This piece is part of a series of personal stories by writer Karley Sciortino recapping her experiences investigating the world of sex for the Viceland show Slutever. Every Wednesday, we'll be publishing new entries to accompany each new episode of the show.
The “Happy Endings” episode of Slutever essentially chronicles my personal quest to find a man to jerk me off in the name of gender equality.
Adri Murguia, who's the executive producer of the show, and I started talking about how crazy it is that there's so many sexual services available to men and so few to women. While men can go in to a massage parlor and get a "happy ending" massage, where the session ends in a hand job, women don't seem to have the same option of paying someone to jack the off. We started to wonder whether that was simply because women are less interested in purchasing them, so there's just less demand for it, or if there was also a factor of men feeling not confident or uncomfortable offering that service. You know, whether men were intimidated by the idea of offering a “happy ending” or sexual service to a woman because of that age-old lie that women are way harder to make cum than men and that women’s sexuality is more complicated than men’s. Was this so intimidating that men just wouldn't sign up for that?
While researching, we found this statistic that there are 1,200 happy ending massage parlors in New York City. But despite that grand number, they are almost exclusively women offering sexual services to men. We figured—and hoped—that there are sex service offerings out there for women, just fewer and less out in the open.
So we set out on a quest to find out what kinds of services do exist for women, which essentially involved me experimenting with a lot of different male sexual providers.
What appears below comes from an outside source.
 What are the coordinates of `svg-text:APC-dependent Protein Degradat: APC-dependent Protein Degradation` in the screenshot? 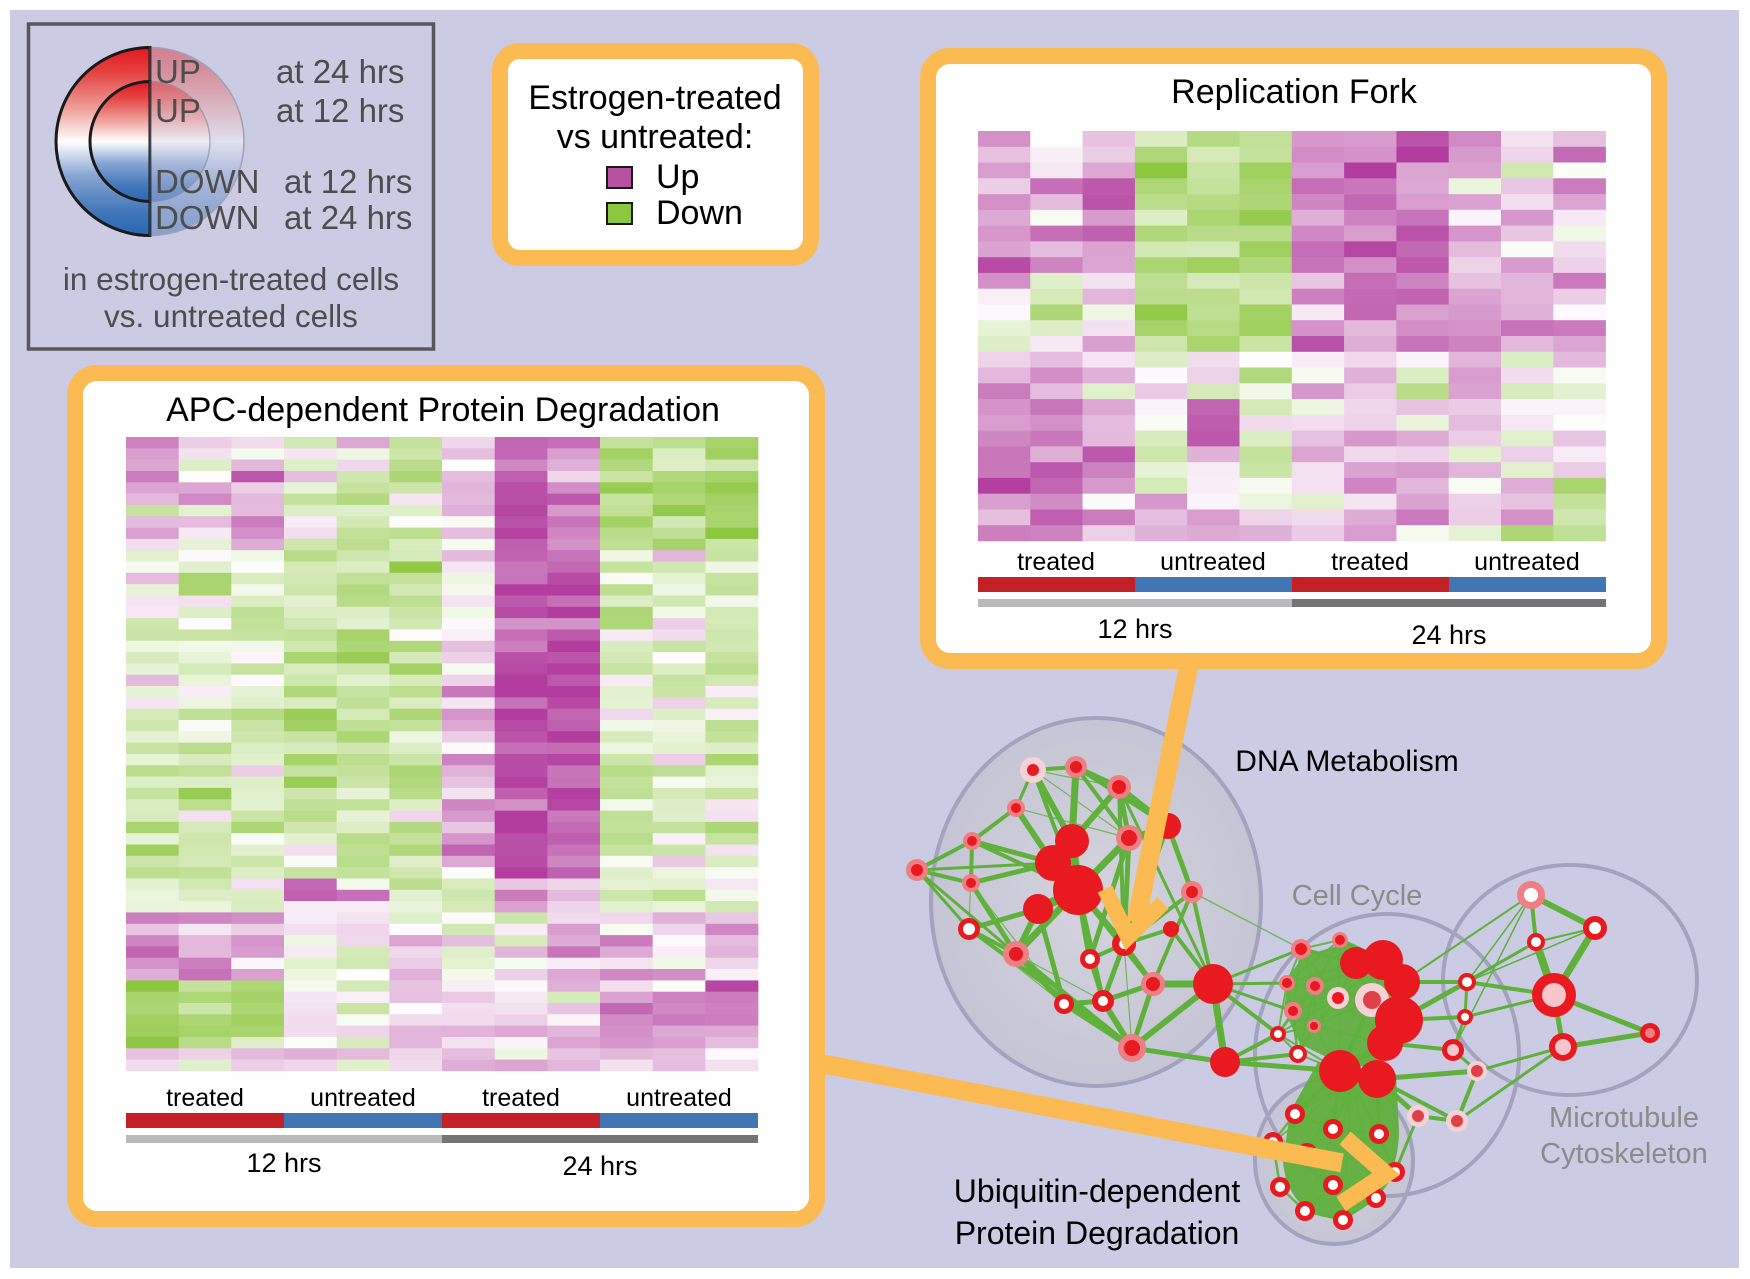 It's located at (443, 410).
First, I hung out with a male escort named Ash who works through a website called Cowboys4Angels, which is currently the largest American male escort service on the Internet. I went on a date with him and we talked about what it's like to be a male escort—everything from how much it costs to spend time with him to who his typical clients are, to what his service offers. What I learned was that even with a male escort, and orgasm isn't guaranteed.
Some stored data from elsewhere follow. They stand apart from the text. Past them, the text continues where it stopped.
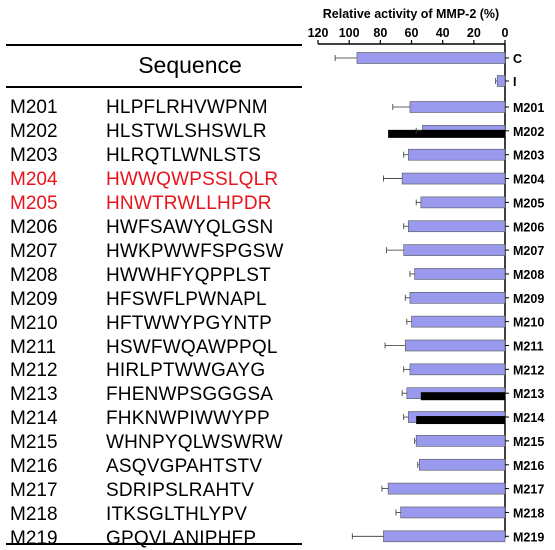 The height and width of the screenshot is (550, 555). I want to click on peptide-sequence: HLSTWLSHSWLR, so click(186, 131).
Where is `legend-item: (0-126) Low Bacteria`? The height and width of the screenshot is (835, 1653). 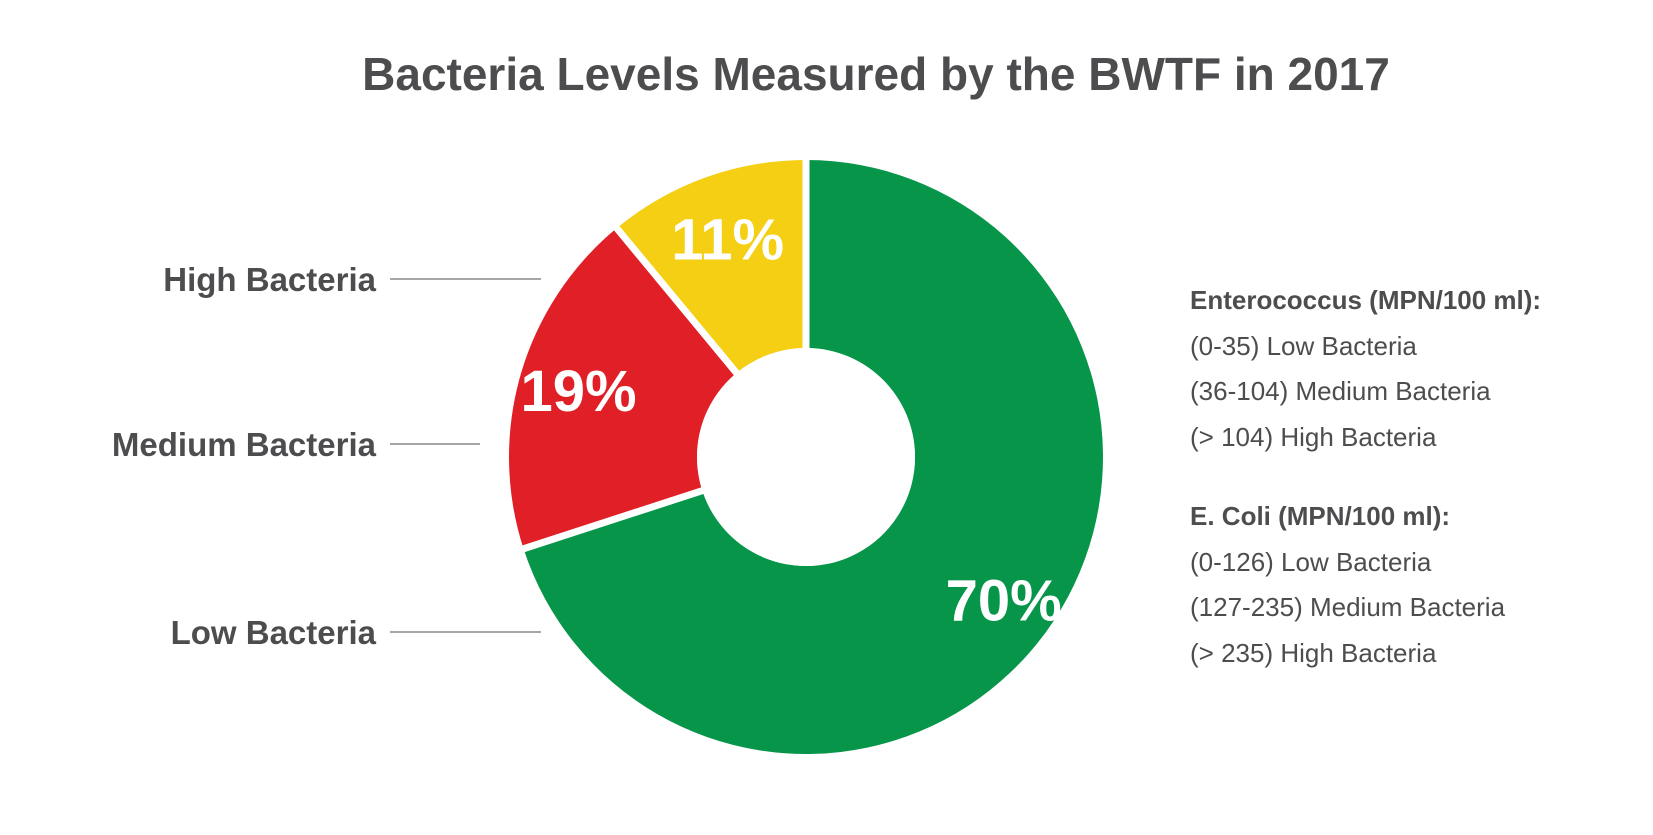
legend-item: (0-126) Low Bacteria is located at coordinates (1311, 562).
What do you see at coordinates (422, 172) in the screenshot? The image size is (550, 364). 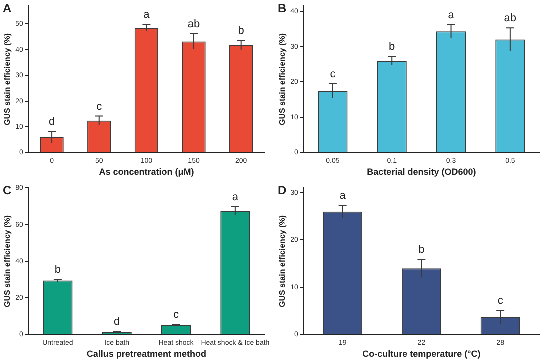 I see `x-axis-title: Bacterial density (OD600)` at bounding box center [422, 172].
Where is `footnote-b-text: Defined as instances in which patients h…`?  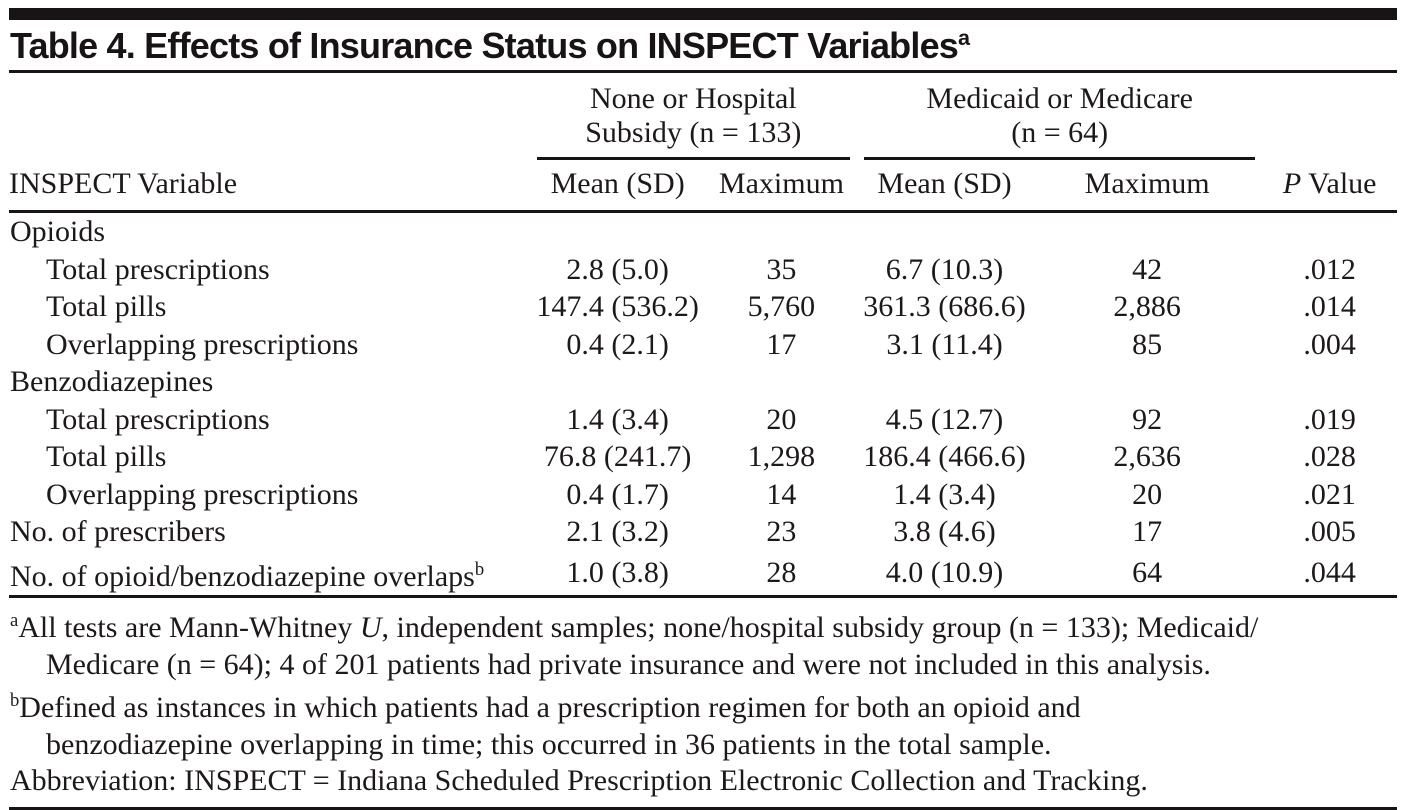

After that, I traveled to San Francisco, where I met Tom, a sexological body worker, which means he sort of jerks women off under the guise of therapy. It has a medical component where he does this thing called “vaginal mapping” where he lays you down on the massage table and essentially touches your vagina very slowly. Over the course of multiple sessions, you work out together what parts of your vagina are the most sensitive, what types of touch arouse you, what types of pressure you like, and what areas of the vagina feel good. It's sort of like orgasmic meditation but with a little bit more note-taking.
I definitely wasn't like, “Yeah, this is really relaxing I feel like I'm being jerked off.” It's more of a vaginal self-discovery moment. But I've never been in an experience like that where, very slowly, you figure out: Is the upper wall of my vagina more sensitive than the lower wall of my vagina? You just don't know, you usually just sort of shove it in and don't think about it. So that was interesting to a degree, but it wasn't the happy ending that I really wanted. I wanted what guys get—where you just walk into a massage parlor, someone jerks you off, and then you leave. This was way more involved that that.
Next came one of the craziest experiences I had while filming this show. We went to a men’s support group specifically about male sexuality. It was in Santa Cruz, and they were discussing the female orgasm.
It was really interesting because we were able to dive into this question of: Do men not provide these services to women because the idea of giving a woman an orgasm is too intimidating? All of these men were getting so real and opening up about what intimidates them about the female orgasm; what it means to them when they have sex with a woman, whether it be a stranger or their girlfriend or wife, and they can't make her cum; what that does for their ego; and what that means for their sexual life and their relationship. It was so interesting because it’s so rare that we see men opening up about their sexual vulnerabilities and insecurities like that.
Finally, I just ended up trolling Craigslist for a jerk-off artist. I eventually found a man who does offer “happy endings” under the name Mr. M, but because of the nature of what he’s offering, and the stigma around it, the interaction feels much more illicit and discreet than I anticipated. In the end, though, he definitely delivered.
It turns out, women can have their "happy ending"—they just need to know how to find it.
Some names have been omitted from this story for privacy.